La niña que instantáneamente lo sedujo se llamaba Fátima, tenía su misma edad y cumplía en el femenino universo de Las Descalzas las humildes funciones de sirvienta. Cuando Crisanto Maravillas la vio por primera vez, la pequeña acababa de baldear los corredores de lajas serranas del claustro y se disponía a regar los rosales y las azucenas de la huerta. Era una niña que, pese a estar sumergida en un costal con agujeros y tener los cabellos bajo un trapo de tocuyo, a la manera de una toca, no podía ocultar su origen: tez marfileña, ojeras azules, mentón arrogante, tobillos esbeltos. Se trataba, tragedias de sangre azul que envidia el vulgo, de una recogida. Había sido abandonada, una noche de invierno, envuelta en una manta celeste, en el torno de la calle Junín, con un mensaje llorosamente caligrafiado: "Soy hija de un amor funesto, que desespera a una familia honorable, y no podría vivir en la sociedad sin ser una acusación contra el pecado de los autores de mis días, quienes, por tener el mismo padre y la misma madre, están impedidos de amarse, de tenerme y de reconocerme. Ustedes, Descalzas bienaventuradas, son las únicas personas que pueden criarme sin avergonzarse de mí ni avergonzarme. Mis atormentados progenitores retribuirán a la Congregación con abundancia esta obra de caridad que abrirá a ustedes las puertas del cielo".
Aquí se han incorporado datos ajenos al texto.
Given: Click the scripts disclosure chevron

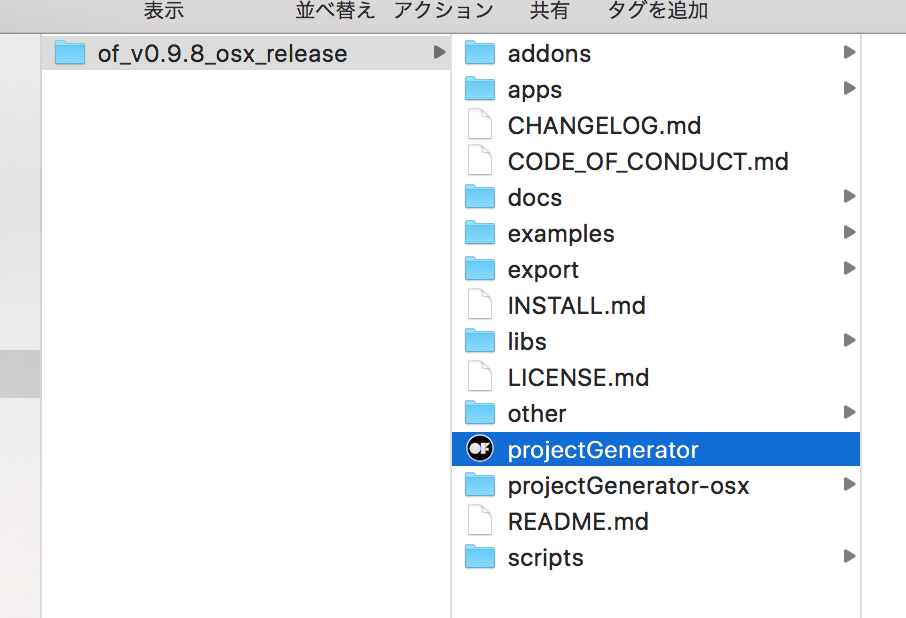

Las monjitas encontraron, junto a la hija del incesto, una talega repleta de dinero, que, caníbales de la paganidad a los que hay que evangelizar y vestir y alimentar, acabó de convencerlas: la tendrían como doméstica, y, más tarde, si mostraba vocación, harían de ella otra esclava del Señor, de hábito blanco. La bautizaron con el nombre de Fátima, pues había sido recogida el día de la aparición de la Virgen a los pastorcitos de Portugal. La niña creció así, lejos del mundo, entre las virginales murallas de Las Descalzas, en una atmósfera impoluta, sin ver otro hombre (antes de Crisanto) que el anciano y gotoso don— Sebastián (¿Bergua?), el capellán que venía una vez por semana a absolver de sus pecadillos (siempre veniales) a las monjitas. Era dulce, suave, dócil y las religiosas más entendidas decían que, pureza de mente que abuena la mirada y beatifica el aliento, se advertían en su manera de ser signos inequívocos de santidad.
Crisanto Maravillas, haciendo un esfuerzo sobrehumano para vencer la timidez que le agarrotaba la lengua, se acercó a la niña y le preguntó si podía ayudarla a regar la huerta. Ella consintió y, desde entonces, vez que María Portal iba al convento, mientras ella cocinaba con las monjitas, Fátima y Crisanto barrían juntos las celdas o juntos fregaban los patios o cambiaban juntos las flores del altar o juntos lavaban los vidrios de las ventanas o juntos enceraban las baldosas o desempolvaban juntos los devocionarios. Entre el muchacho feo y la niña bonita fue naciendo, primer amor que se recuerda siempre como el mejor, un vínculo que ¿rompería la muerte?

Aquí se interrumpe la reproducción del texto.